EXERCISE REQUIREMENTS:
Your copy should repeat the data that follows exactly and contain no image.

MATERIAL TO PROCESS:
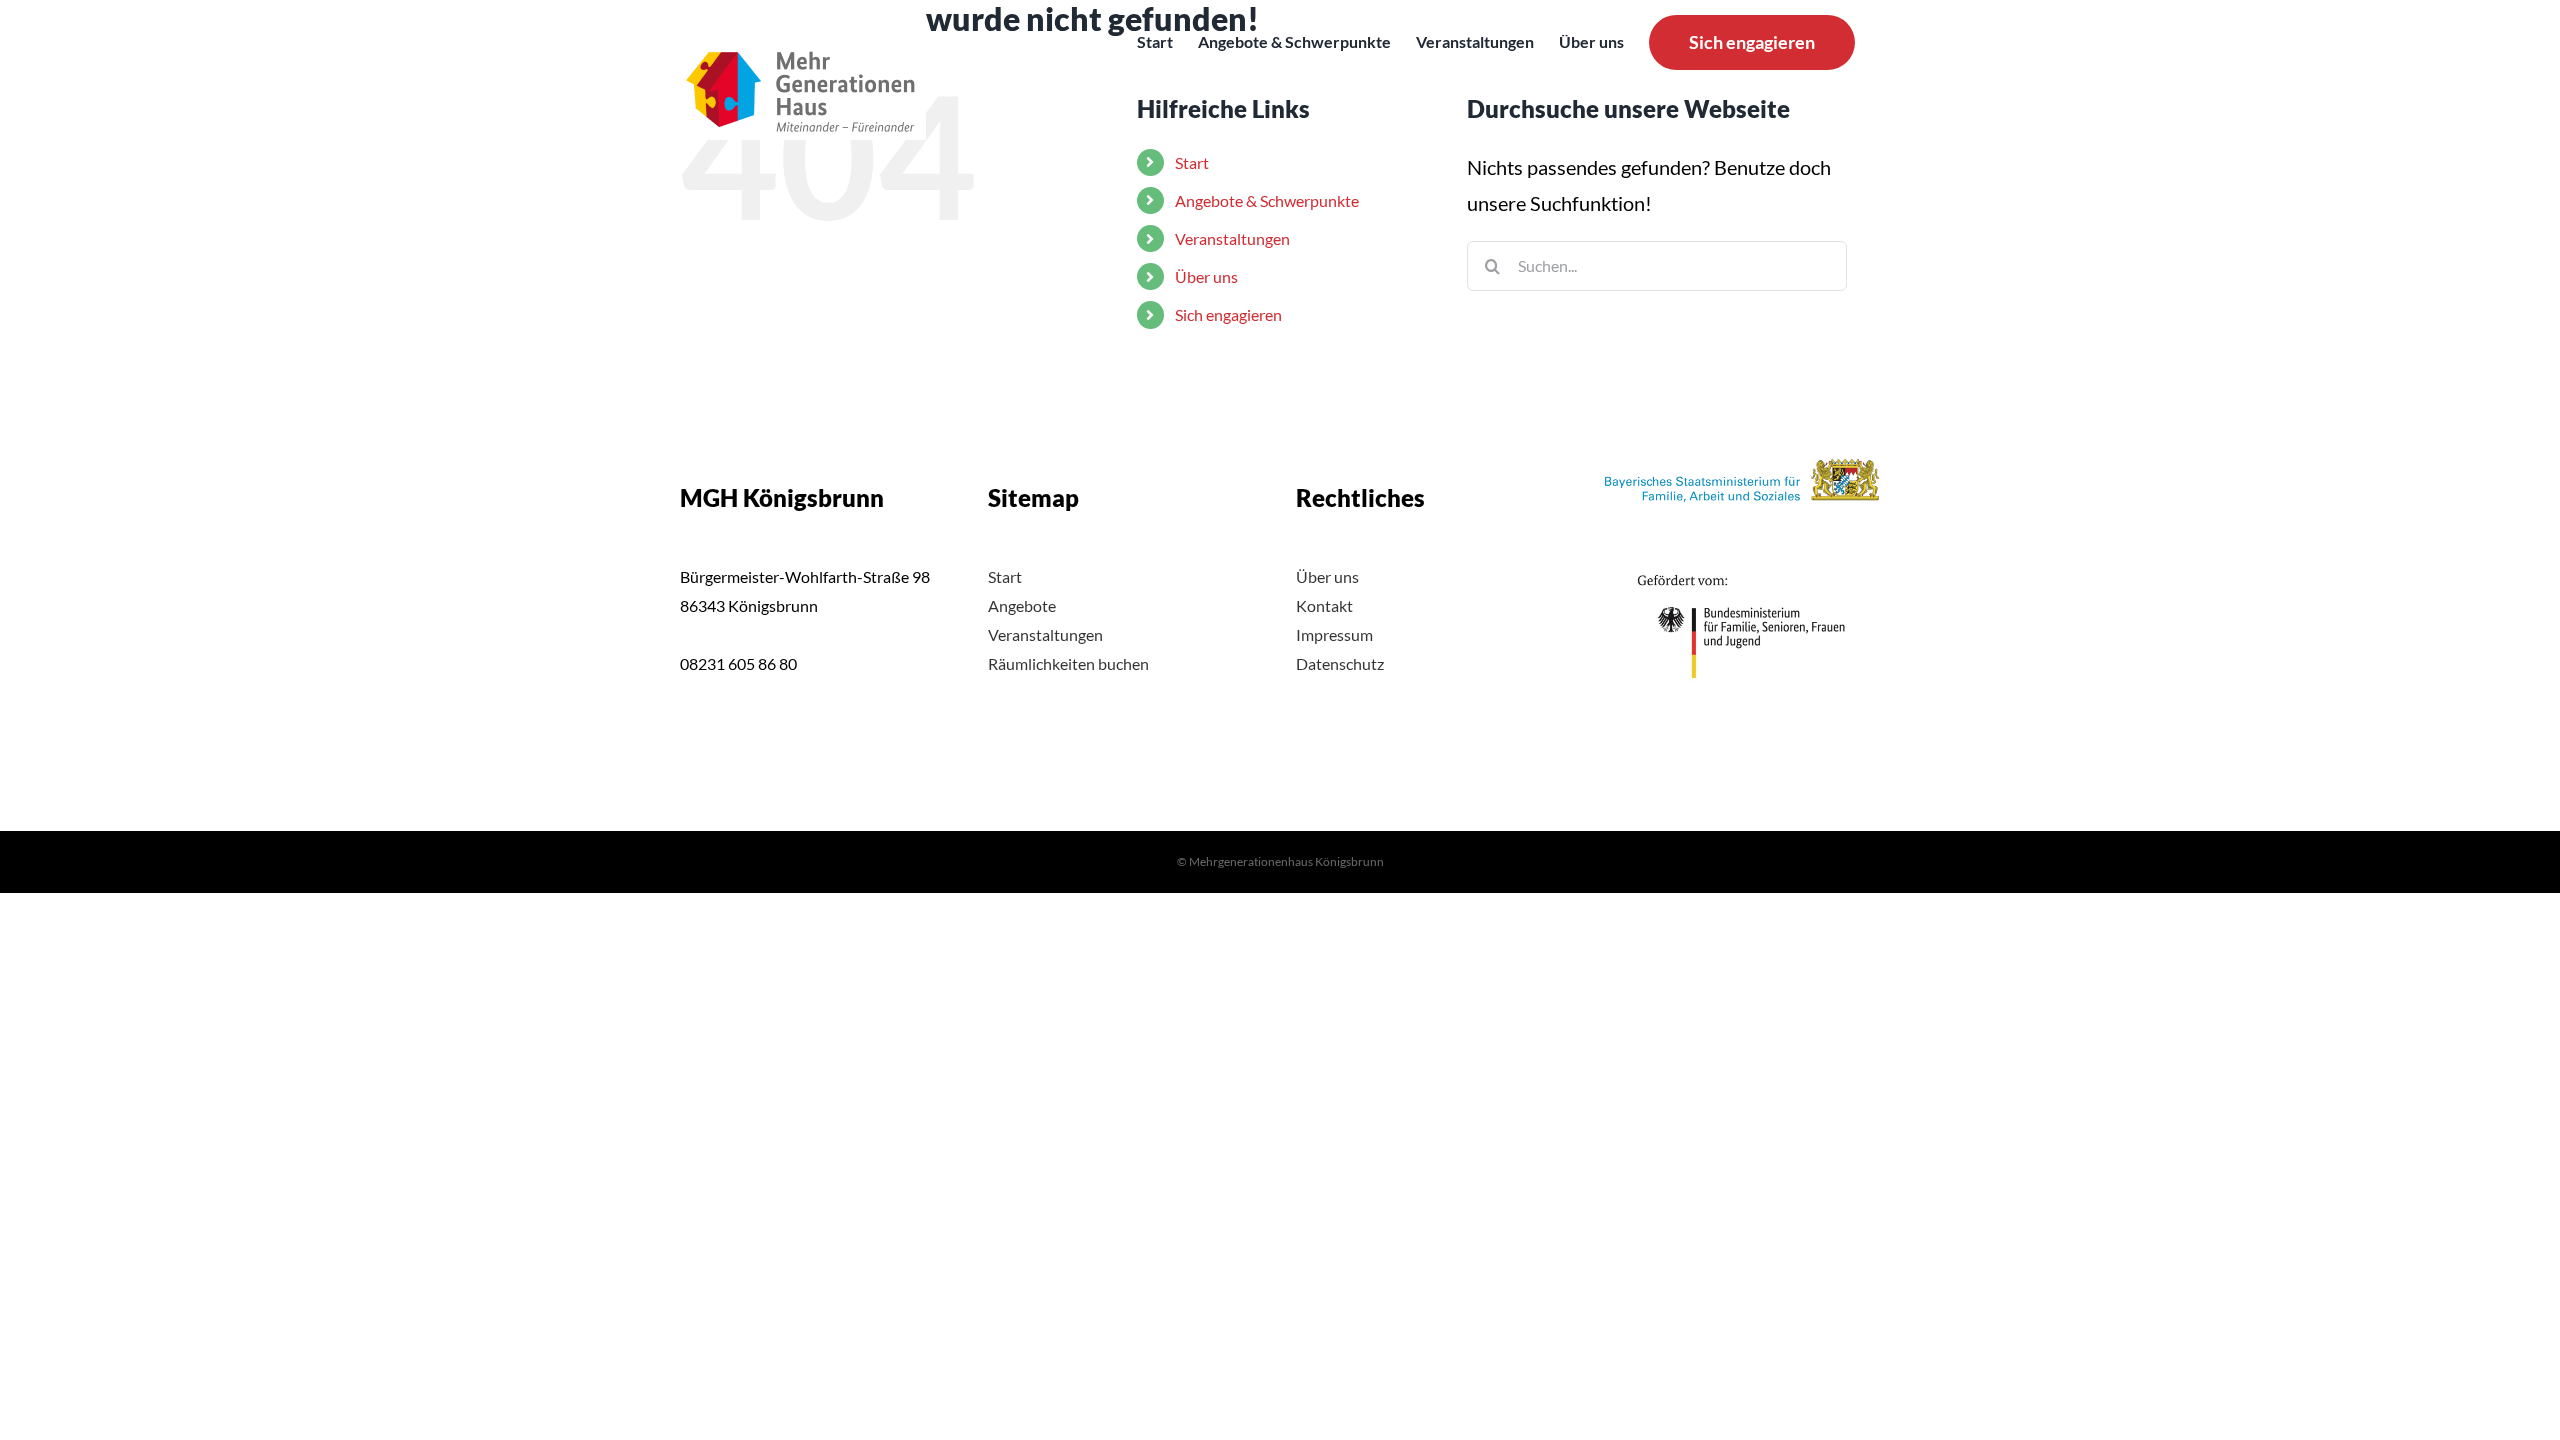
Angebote (1022, 605)
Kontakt (1324, 605)
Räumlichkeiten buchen (1068, 663)
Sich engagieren (1228, 314)
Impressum (1334, 634)
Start (1005, 576)
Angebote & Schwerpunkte (1267, 200)
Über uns (1206, 276)
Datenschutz (1340, 663)
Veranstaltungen (1232, 238)
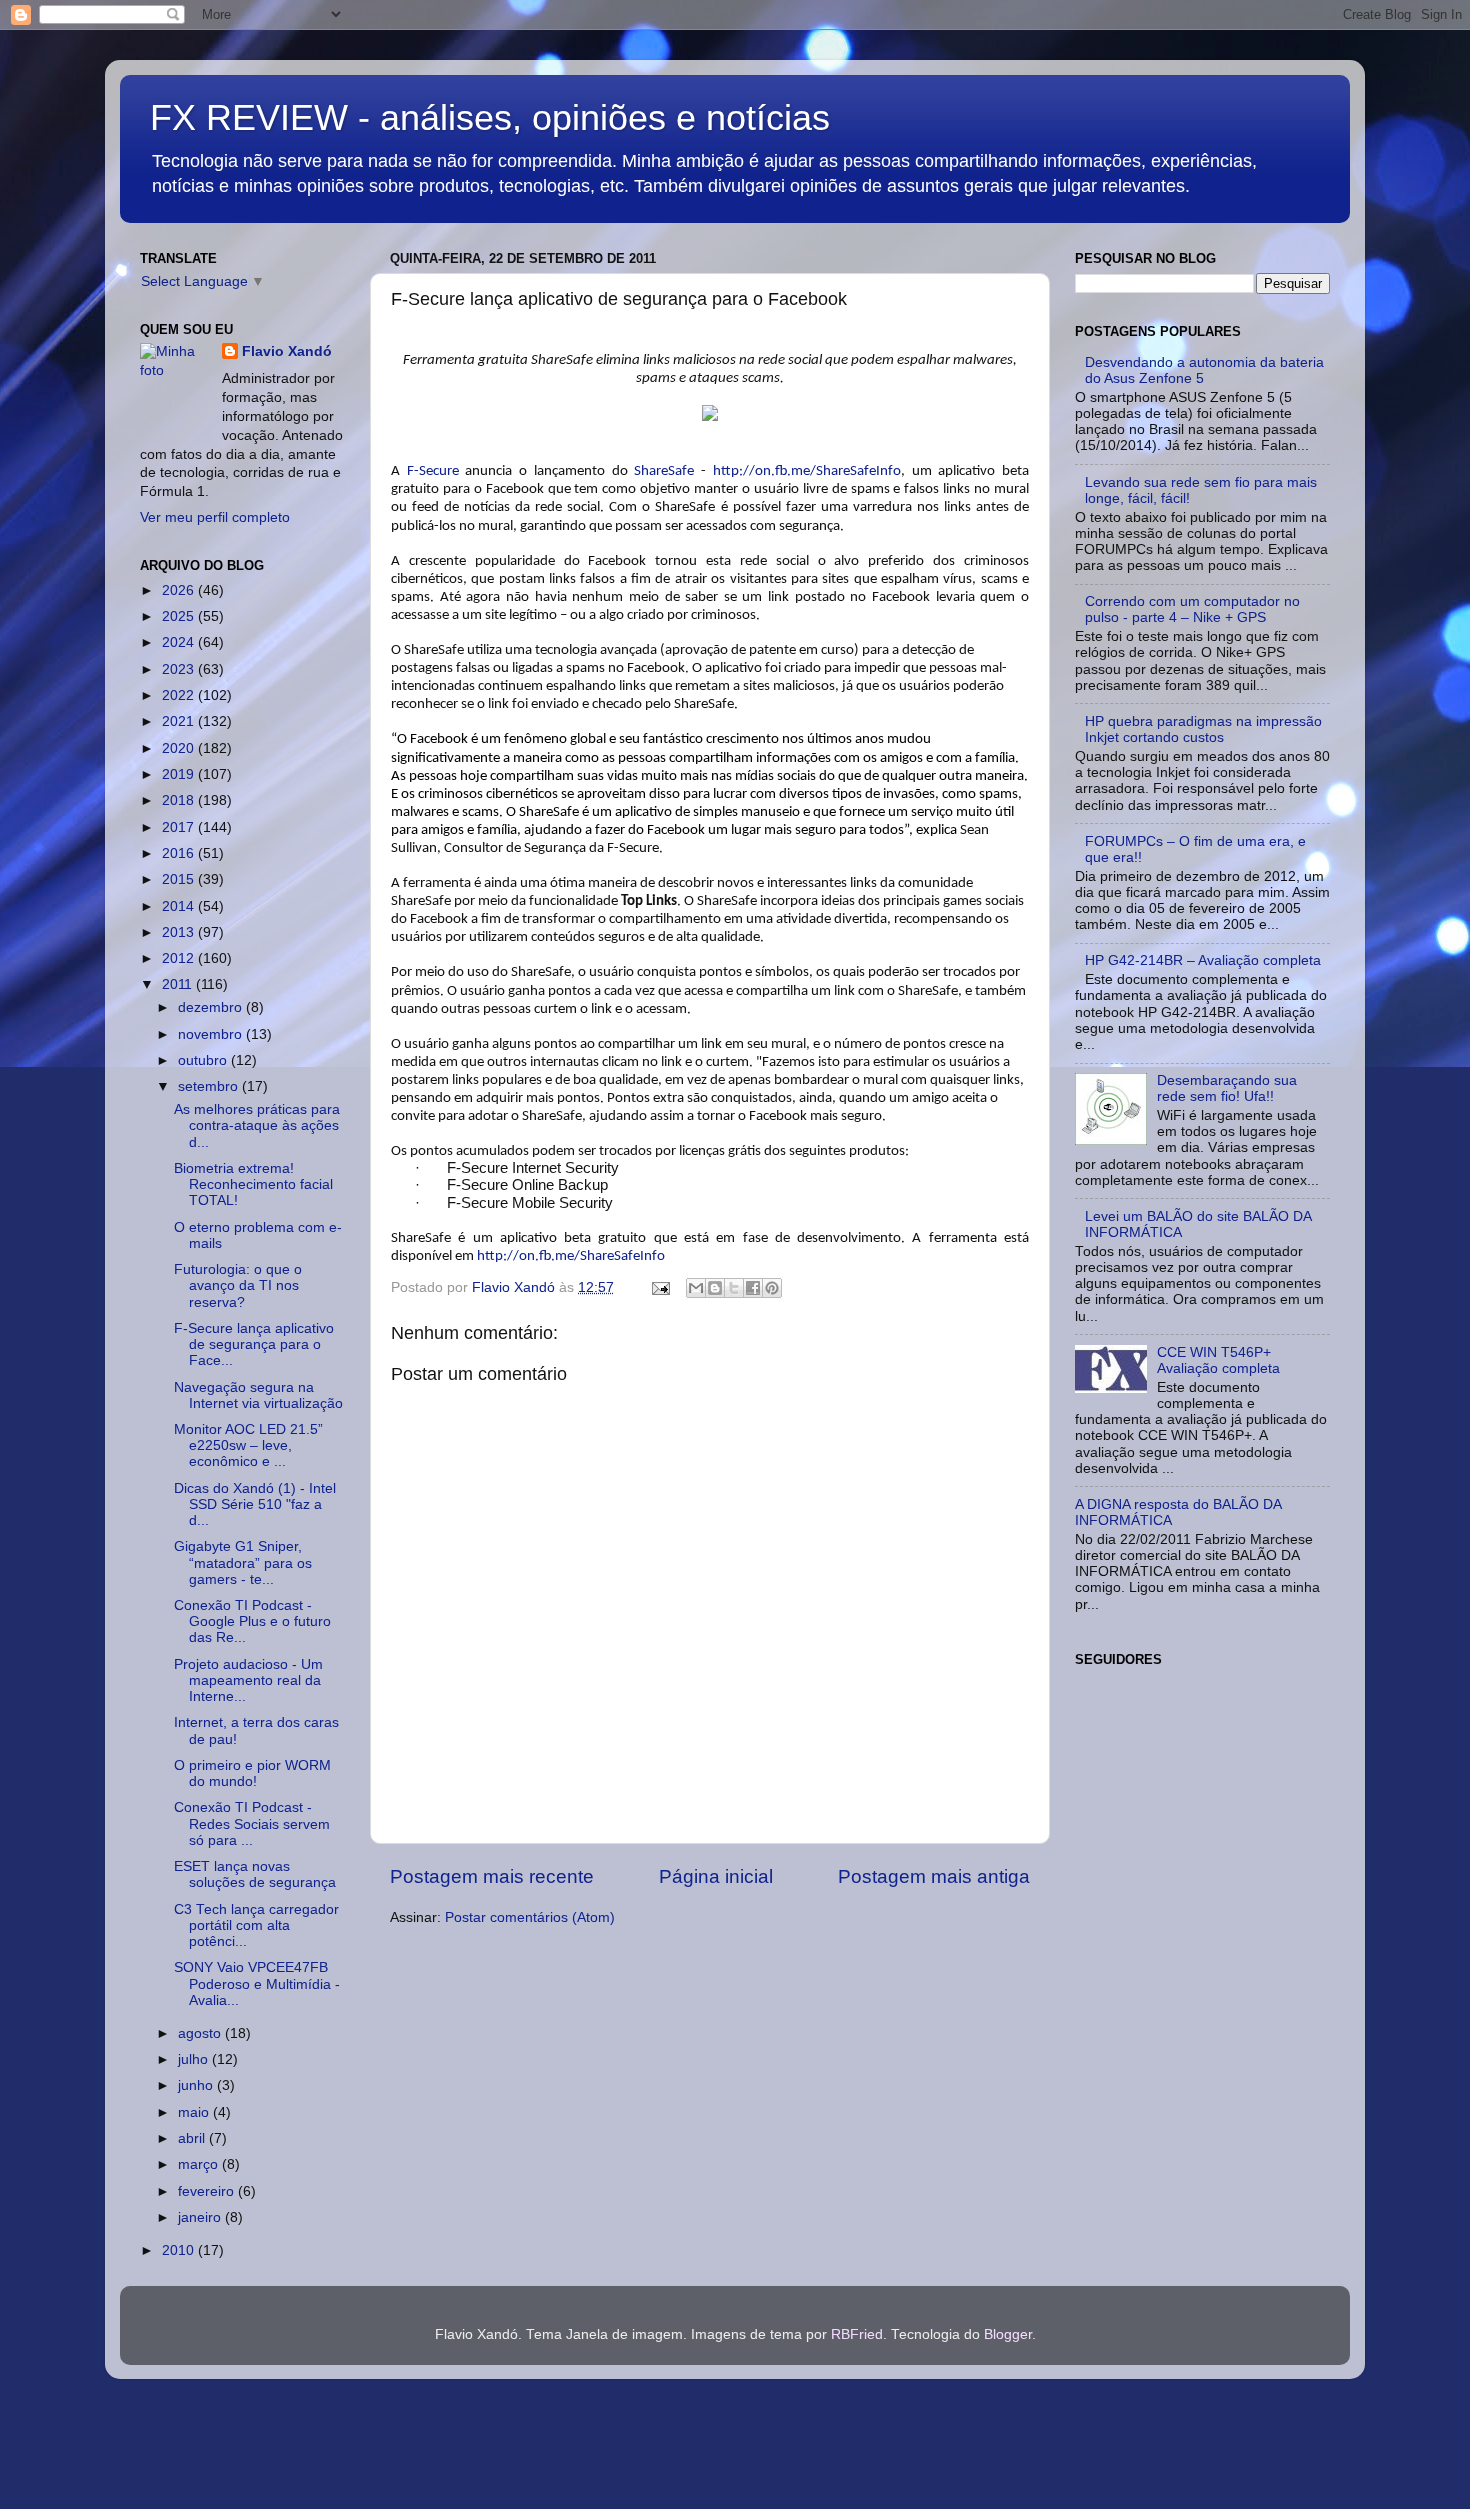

REPLY TO THE TASK:
Angebote (1022, 605)
Kontakt (1324, 605)
Räumlichkeiten buchen (1068, 663)
Sich engagieren (1228, 314)
Impressum (1334, 634)
Start (1005, 576)
Angebote & Schwerpunkte (1267, 200)
Über uns (1206, 276)
Datenschutz (1340, 663)
Veranstaltungen (1232, 238)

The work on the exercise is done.